This is a tiny PA slice of life from one small corner of the world....Arizona now called Zona...several years after storms and floods and God knows what else have ended life as we know it. This isn’t a story of the apocalypse itself but what remains of this one part of the world after the waters and storms have somewhat receded. The author doesn't go much into what caused the apocalypse other than to hint that it was brought on by climate change. No matter, in any event, it's now an ugly world. A very ugly world. There are no lucky ones in this story except maybe the people who were lucky enough not to survive the initial storms and disasters.

The main character, Lead, (and we do find out eventually why it is Lead as in "Leed", not Lead as in rhymes with "head"), is a now disgraced ex-preacher on the run from the "Church", a so-called, religious sect that is the authority in the Zona. The Church uses religious indoctrination, food, fear and torture as a way of controlling the few people dumb enough to have survived the apocalypse. The Church’s preachers don’t preach. They are sent out by the Church, without knowledge as to why, to assassinate or apprehend people whom the Church has deemed for one reason or another to be sinners or enemies.

The book starts seemingly without a purpose but slowly unfolds a couple of dozen pages into the 115 page story. It follows Lead as he begins his journey across the harsh and unyielding deserts of the Zona first simply to escape sure death at the hands of the Church and later to what he hopes is a new life away from the influence of the Church in the now almost mythical city of New Pueblo. He runs into all kinds of problems and meets various helpful and interesting characters on his journey and we learn much about his and these other characters’ often poignant back stories. Lead, a young child when the whole end of the world went down, is no superman, no genius and is not possessed with any superior morals or powers. He is just a poor sap who like everyone else, did what he had to do to survive. The horrors he faces aren’t necessarily that different or harsher than the horrors any of the other survivors have had to face. The amazing thing is that even though Lead has survived these horrors, he still has managed to retain even a tiny bit of humanity and morality.

Even though I wouldn’t call this story sweet and easy in anyway, it was a short and enjoyable read. The author is quite a wordsmith. Although his words and sentences were simple, he managed to place these few simple words together in such a way as to describe the scene and place you right there, so that you feel the gravity of the situation and the emotion of the character perfectly as in this example from page 33:

“Lead drifted in and out of dreams.
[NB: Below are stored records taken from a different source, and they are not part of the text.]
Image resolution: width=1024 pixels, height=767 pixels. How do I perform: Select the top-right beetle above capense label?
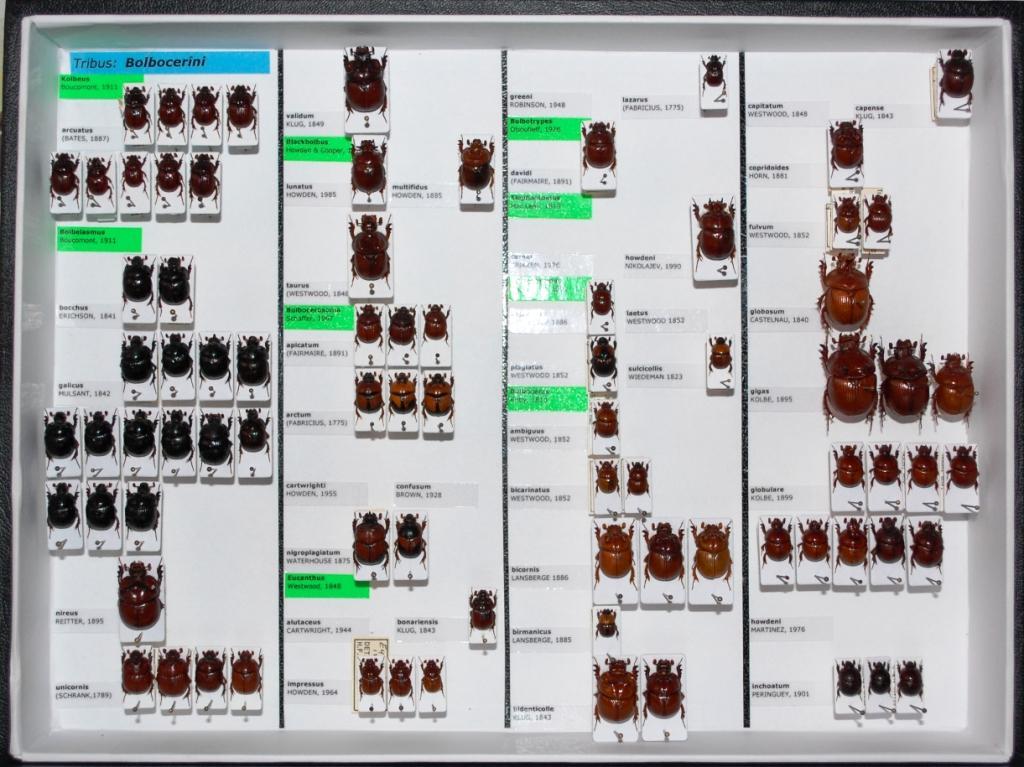point(955,77)
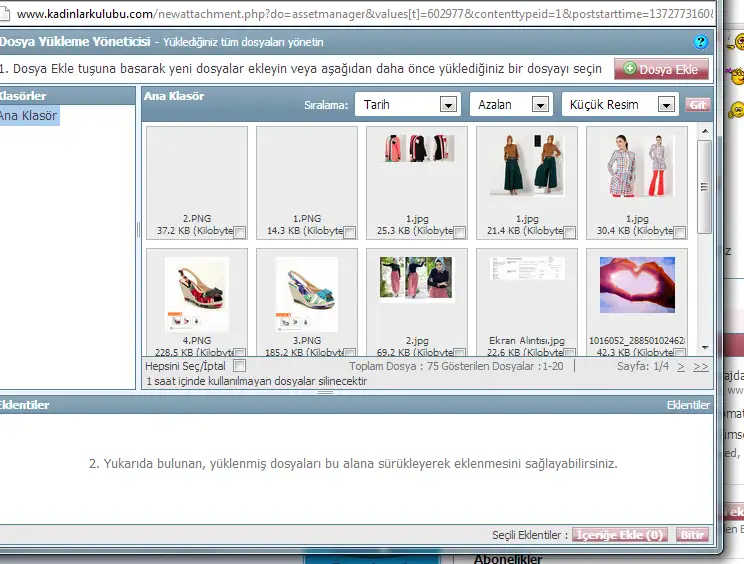Select Ana Klasör in the folders list
The image size is (744, 564).
click(30, 116)
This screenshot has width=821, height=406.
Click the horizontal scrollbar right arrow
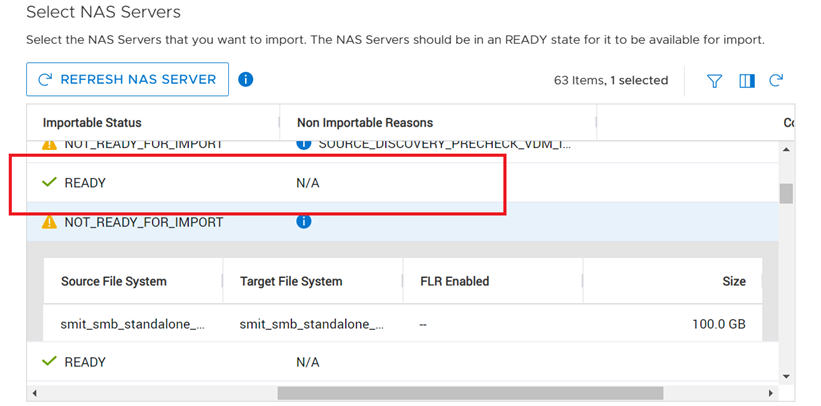click(771, 393)
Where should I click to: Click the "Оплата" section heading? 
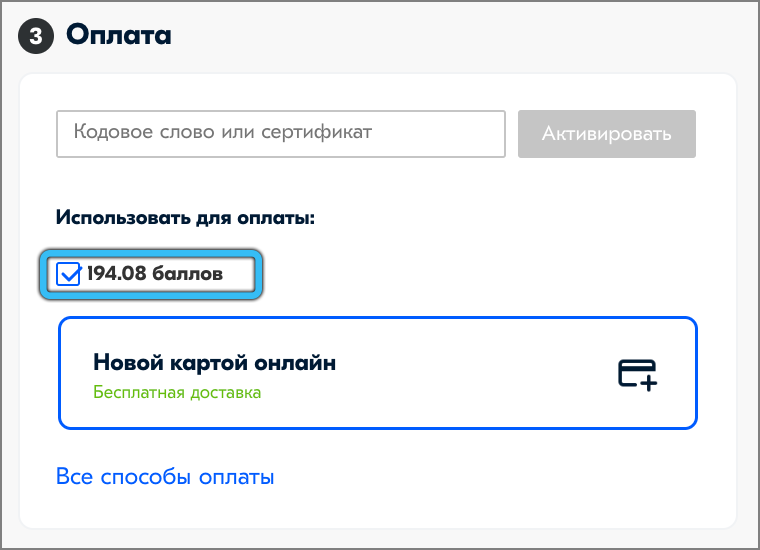(x=119, y=36)
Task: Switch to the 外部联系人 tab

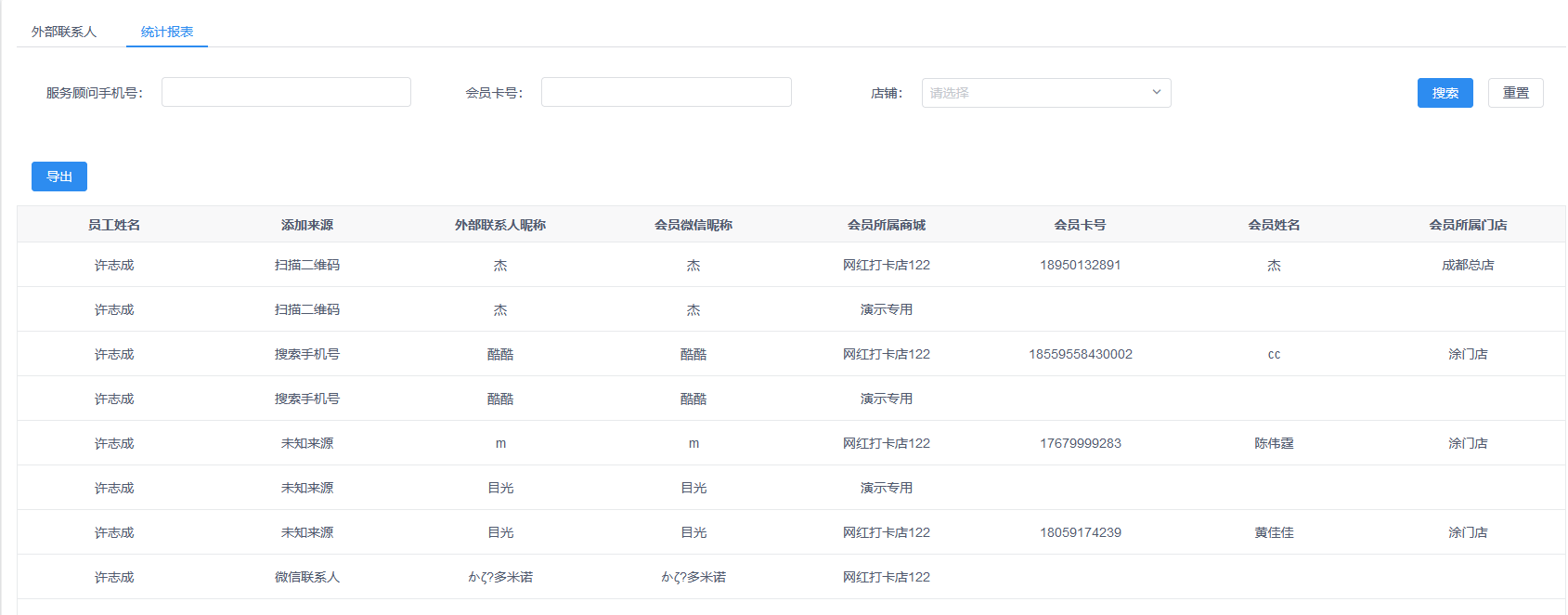Action: 64,32
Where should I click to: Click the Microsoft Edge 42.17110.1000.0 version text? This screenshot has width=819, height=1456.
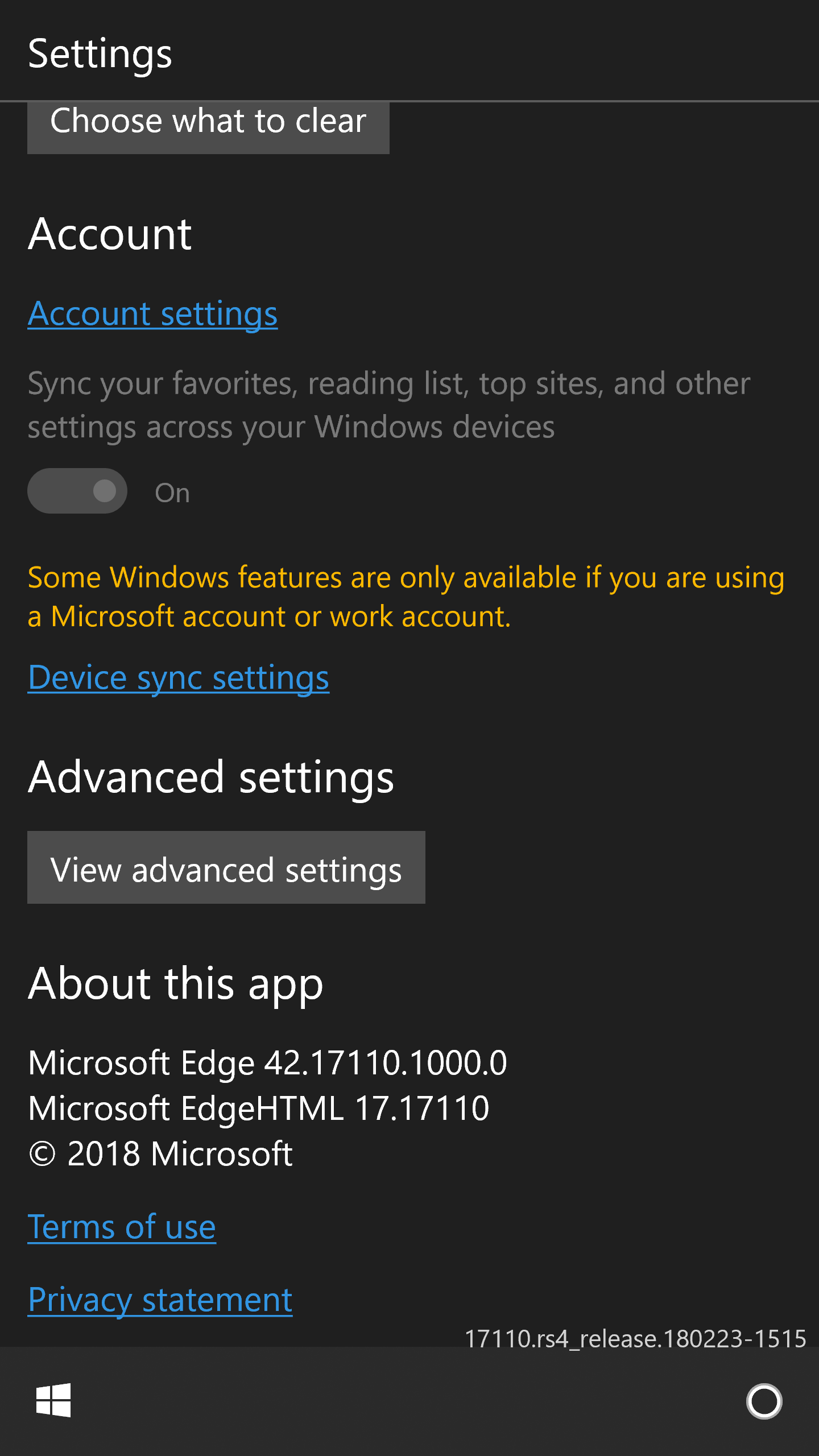tap(267, 1063)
His body radiated heat that refused to cool in early morning air. Dirt coated his chest and arms thick, like a tailored shirt. Terence tipped flat warm water into his mouth. Droplets ran down Lead’s chest, streaking the layers of dirt.” Each word that the author chooses packs a punch, tells a story. And there were dozens of these little gems in the book.

Although there were a few spelling and grammatical errors (these were nothing that a good editor wouldn’t have caught) and the book in its entirety wasn’t perfect (and the author certainly is enamored of the Van Cleef ), it was a joy to read specifically because of the author’s mastery of the written word that included gems like the one above and other pearls of logic such as this from page 35: “Yes, but my sin wasn’t against God. My sin was against the Church. Church and God ain’t the same thing. From what I know, God’s perfect. The Church makes mistakes.” Amen to that.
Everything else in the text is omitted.